▶ **INPUT RECORDS**:
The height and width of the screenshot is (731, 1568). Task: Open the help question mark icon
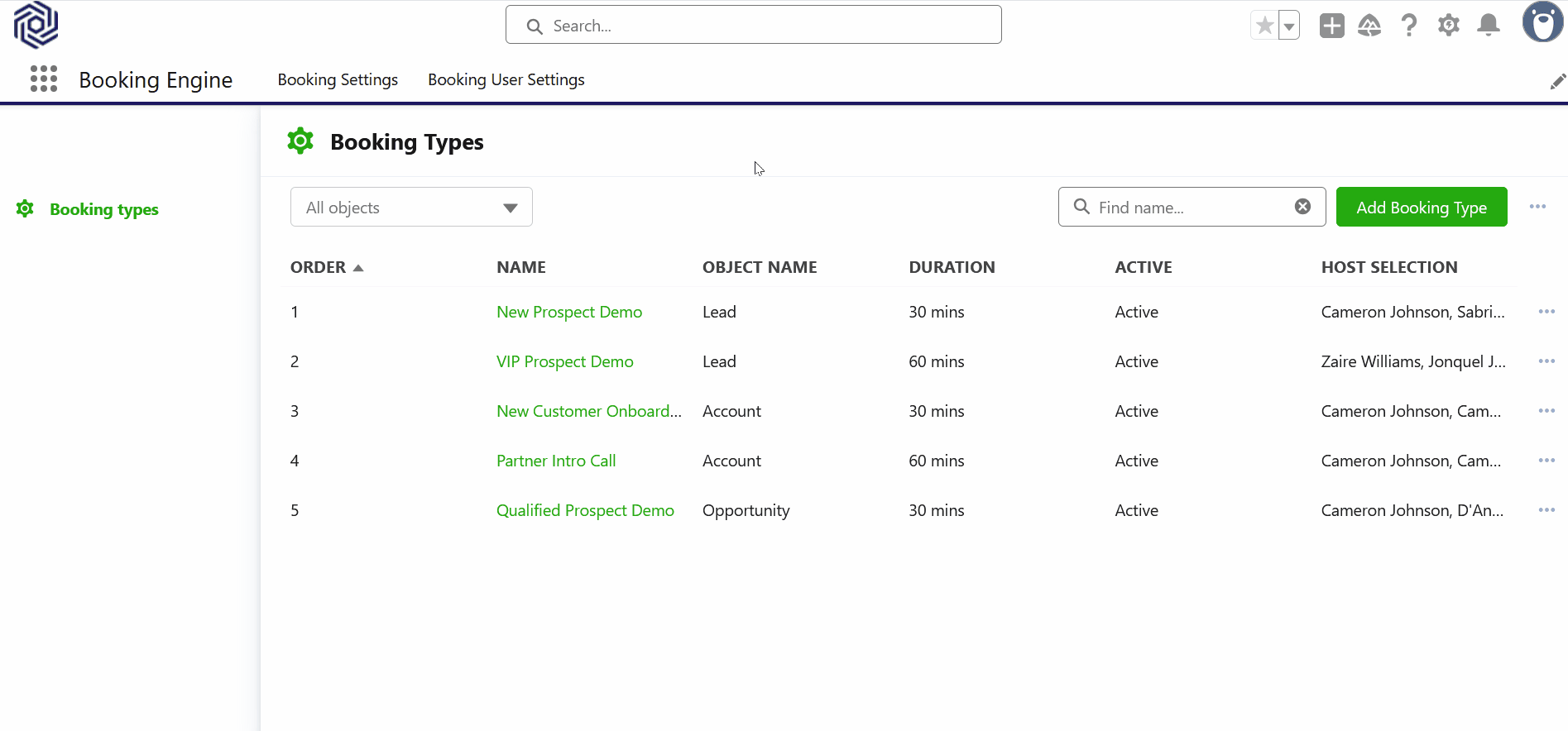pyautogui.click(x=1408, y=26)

==

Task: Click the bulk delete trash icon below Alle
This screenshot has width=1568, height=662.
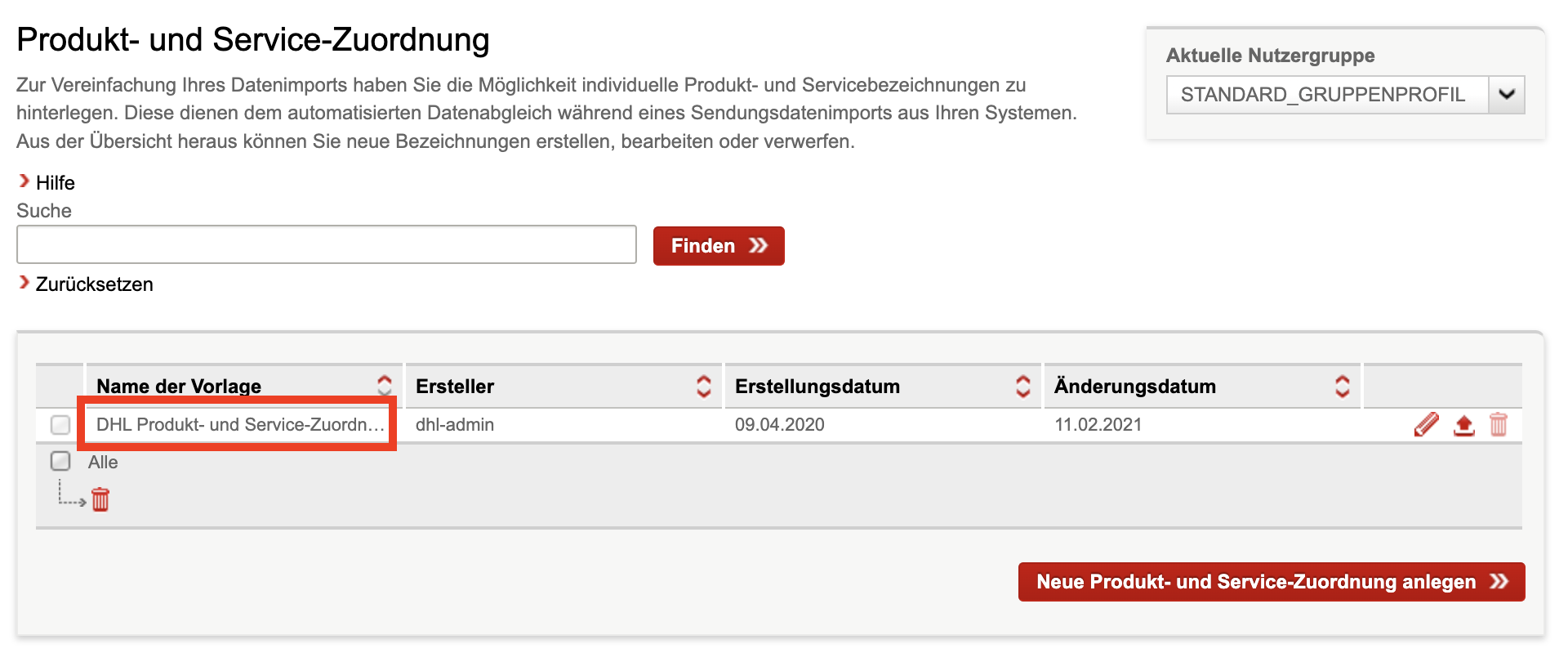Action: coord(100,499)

▶ **PROBLEM DESCRIPTION**:
Print the part of the material that opens with the line containing "The height and" and closes with the line containing "pyautogui.click(x=1408, y=26)", both lines included, without the pictures.

▶ **EXERCISE SOLUTION**:
The height and width of the screenshot is (731, 1568). Task: Open the help question mark icon
pyautogui.click(x=1408, y=26)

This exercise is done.